Since we called buffered_unordered(5), there are five futures in the FuturesUnordered pool. Notice that the first future (0) successfully runs, but the other four 1-4 all fail to acquire the lock and start sleeping. Then 10 seconds later, futures 1-4 wake up, future 1 successfully acquires the lock, and 2-4 all fail and start sleeping again. Then the next time, future 2 succeeds while 3 and 4 fail again, etc. It takes a total of five iterations before all the futures manage to run successfully.

In this toy example, it still doesn’t take that long to complete, and it is obvious from the logs that the number of failures is decreasing after each iteration. However, in our actual test code, we were running with 32 futures in the pool, and the sleep time increases after each failure, meaning that it would have taken effectively forever for everything to get unstuck.

The solution

So what’s the solution? One obvious tactic is to randomize the amount of time each future sleeps. This is useful in some cases, and would have prevented the repeated failures, but it doesn’t stop all the futures from failing the first time.

Additionally, this problem is not specific to RefCell. We were using Rc<RefCell> because the compiler thought the code was not-Send anyway, so there was no reason not to. However, the exact same thing would have happened using std::sync::Mutex. Or rather, the same thing would have happened if you use Mutex.try_lock. If you use regular Mutex.lock, then instead of the pointless thrashing we got, you would instead get an outright deadlock.

The correct solution is to use Tokio’s Mutex type, which has an async lock() method designed specifically for situations like this. Fortunately, it’s an easy fix, but the fact that this could happen at all was an unpleasant surprise.

Conclusion

Unlike most languages with async, Rust does not automatically spawn futures into separate tasks. Spawning everything vastly reduces the potential for bugs, but it comes at the cost of performance and flexibility, so Rust doesn’t do it by default. In our case, our code wouldn’t have even been possible at all without the ability to run non-spawned futures, since rustc incorrectly thinks the code is not Send.
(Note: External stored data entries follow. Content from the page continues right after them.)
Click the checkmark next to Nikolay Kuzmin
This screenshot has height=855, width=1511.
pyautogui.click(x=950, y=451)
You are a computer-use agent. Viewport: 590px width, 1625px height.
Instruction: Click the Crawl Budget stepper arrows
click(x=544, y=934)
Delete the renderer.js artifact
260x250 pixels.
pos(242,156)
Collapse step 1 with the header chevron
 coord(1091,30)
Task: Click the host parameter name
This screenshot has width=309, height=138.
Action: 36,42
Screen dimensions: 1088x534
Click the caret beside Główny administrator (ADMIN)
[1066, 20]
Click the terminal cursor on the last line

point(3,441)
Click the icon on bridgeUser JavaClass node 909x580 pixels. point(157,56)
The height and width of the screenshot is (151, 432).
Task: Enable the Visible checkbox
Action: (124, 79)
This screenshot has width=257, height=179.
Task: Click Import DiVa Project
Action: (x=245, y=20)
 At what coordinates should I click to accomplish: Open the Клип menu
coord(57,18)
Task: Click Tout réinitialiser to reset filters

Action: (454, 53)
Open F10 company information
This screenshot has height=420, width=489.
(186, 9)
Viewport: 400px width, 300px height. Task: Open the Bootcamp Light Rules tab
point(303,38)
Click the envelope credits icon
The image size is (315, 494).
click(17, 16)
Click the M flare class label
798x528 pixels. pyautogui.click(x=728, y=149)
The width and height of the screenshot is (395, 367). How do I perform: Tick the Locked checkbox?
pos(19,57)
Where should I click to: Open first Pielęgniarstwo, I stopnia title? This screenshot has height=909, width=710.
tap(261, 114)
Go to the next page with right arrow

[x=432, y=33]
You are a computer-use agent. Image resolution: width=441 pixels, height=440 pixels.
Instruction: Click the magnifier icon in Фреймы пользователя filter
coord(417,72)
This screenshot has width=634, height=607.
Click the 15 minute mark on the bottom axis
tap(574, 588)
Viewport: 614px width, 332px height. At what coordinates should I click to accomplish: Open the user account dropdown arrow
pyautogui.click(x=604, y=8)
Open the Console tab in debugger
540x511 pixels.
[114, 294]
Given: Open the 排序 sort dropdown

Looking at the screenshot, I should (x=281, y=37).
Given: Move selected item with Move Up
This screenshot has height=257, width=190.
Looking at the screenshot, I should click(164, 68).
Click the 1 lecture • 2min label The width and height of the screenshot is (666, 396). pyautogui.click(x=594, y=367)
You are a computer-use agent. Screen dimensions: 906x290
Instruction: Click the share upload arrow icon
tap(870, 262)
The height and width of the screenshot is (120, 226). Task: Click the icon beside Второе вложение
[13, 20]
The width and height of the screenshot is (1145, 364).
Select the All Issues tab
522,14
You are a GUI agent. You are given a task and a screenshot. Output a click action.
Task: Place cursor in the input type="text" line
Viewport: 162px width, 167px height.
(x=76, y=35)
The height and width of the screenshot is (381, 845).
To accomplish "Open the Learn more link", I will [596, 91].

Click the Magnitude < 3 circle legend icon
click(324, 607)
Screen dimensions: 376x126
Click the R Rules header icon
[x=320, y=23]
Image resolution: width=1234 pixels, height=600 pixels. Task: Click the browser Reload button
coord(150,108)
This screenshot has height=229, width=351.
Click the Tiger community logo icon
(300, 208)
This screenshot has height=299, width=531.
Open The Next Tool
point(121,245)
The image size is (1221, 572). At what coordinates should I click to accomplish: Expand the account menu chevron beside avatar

While this ability is invaluable, it is also extremely error-prone. Even when you think you’re being careful, you’re not being careful enough. Fortunately, in this case, the bug was ultimately harmless and easily fixed, but it was still a great lesson in how unintuitive async Rust can be. Hopefully now that you’ve read this, you’ll be able to prevent such issues before you have to learn this lesson the hard way.